425B: You have worked at a number of different banks and credit unions through your career. What makes BECU different than the other organizations you’ve been involved with?
Porter: For me, I think it goes back to our founding – at its core, BECU is about people helping people. The way BECU is structured, as a not-for-profit credit union, means we have a responsibility to both our members and our community. We take our revenues and return them, not to shareholders or investors, but to our members in the form of lower fees, better rates and programs. Whether it’s offering innovative products and services – like a leading mobile app with budgeting tools – to providing competitive products and financial education, BECU is rooted in the basic principle of giving back, in ways big and small, to further financial empowerment and improve the communities where our members live. We are fortunate to be one of the largest credit unions in the country, and we strive to leverage our scale to make even bigger positive impact for our members and communities.
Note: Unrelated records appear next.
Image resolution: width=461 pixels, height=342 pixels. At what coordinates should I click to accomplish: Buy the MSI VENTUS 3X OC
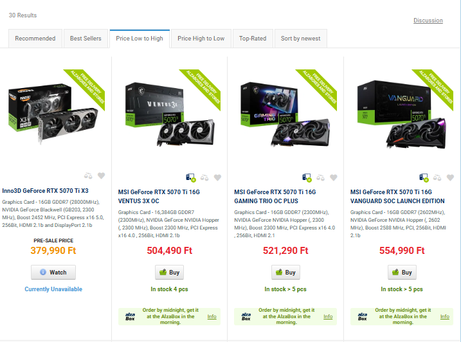(169, 273)
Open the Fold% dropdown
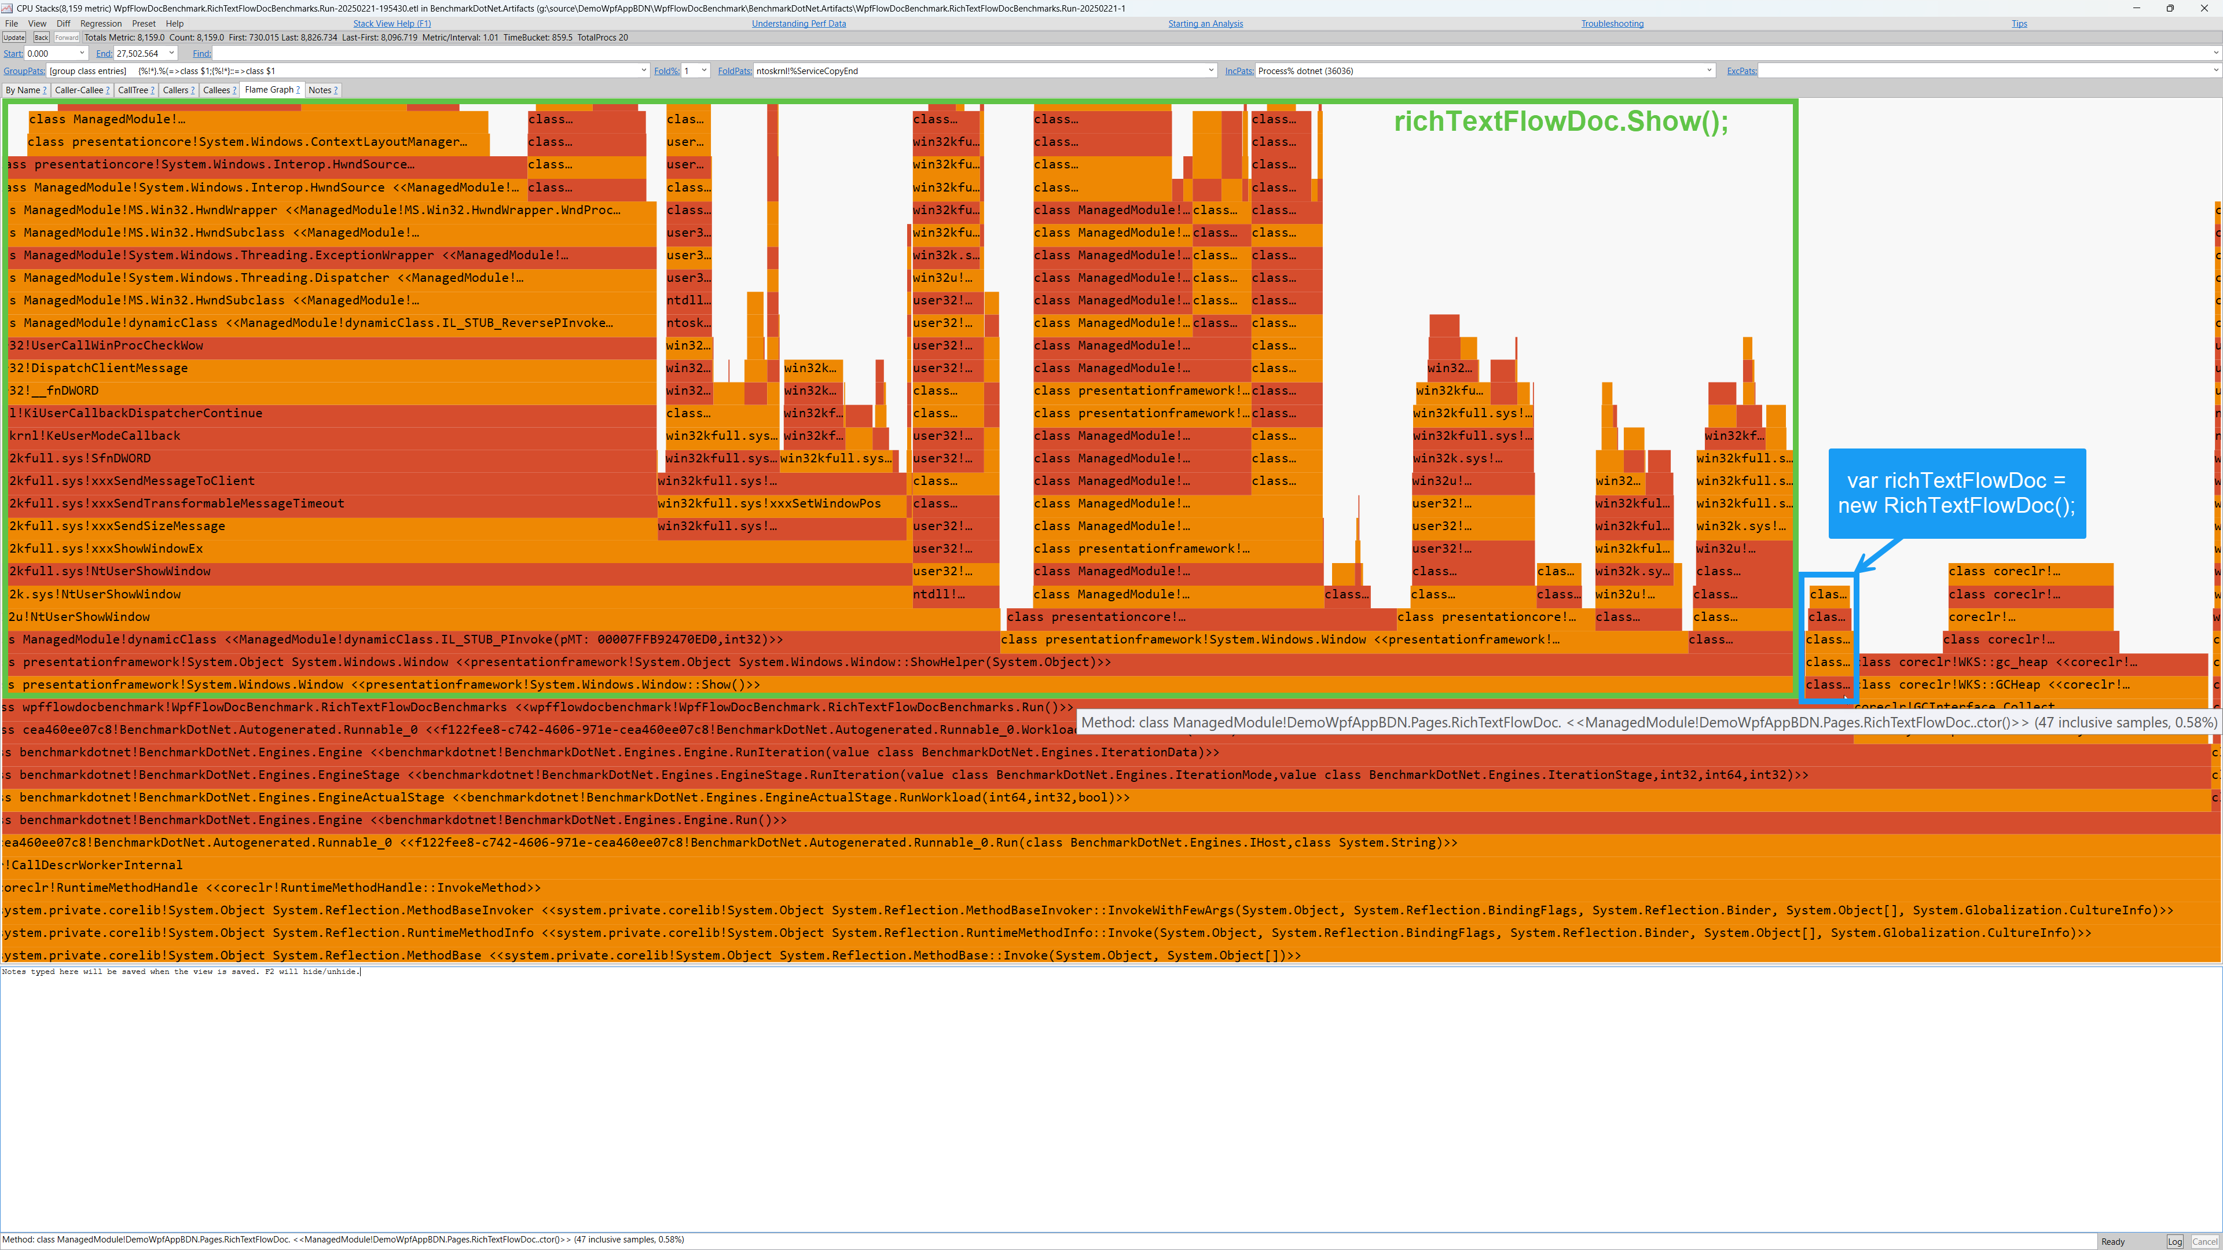Image resolution: width=2223 pixels, height=1250 pixels. (x=704, y=71)
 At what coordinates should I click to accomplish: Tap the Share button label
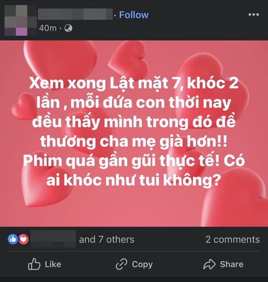tap(231, 264)
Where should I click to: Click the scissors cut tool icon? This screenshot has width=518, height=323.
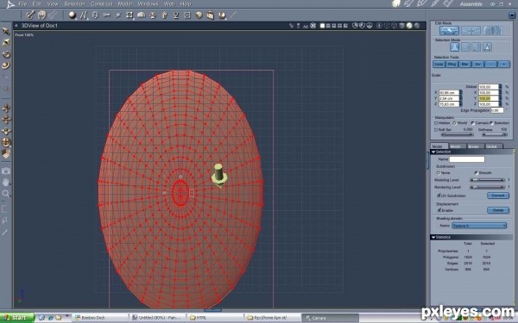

425B: You were the banking committee staff director for the Washington State Senate. How did public service influence your decision making in the banking world?
Porter: Public service showed me the strength of cooperation. There’s a spirit of cooperation among credit unions not found in many other industries. In partnership with other credit unions across the country, we are able to offer the convenience of branch and ATM networks as big as the largest banks in the country. BECU also works to build and strengthen community development credit unions, which serve low- and moderate-income people and communities, by providing financial support, guidance, innovation and encouragement to help serve members of all walks of life nationwide. In 2015, our philanthropic support helped more than a dozen community development credit unions across the country. Based upon my experience with BECU and the credit union industry, the fundamental difference is that decisions are made based on what’s in the best interest of our owner-members, not Wall Street.
425B: Why is it important for a credit union to be involved with the community, instead of simply offer good value for its members?
Porter: A credit union is “owned” by members of the community, so we are only as strong as our members and the communities we serve. This is why we invest in financial literacy, education and scholarships, philanthropy and sustainability. Going back to those original 18 members in 1935, it’s in our cooperative DNA to do what we can to empower individual members and make a positive difference at the community level.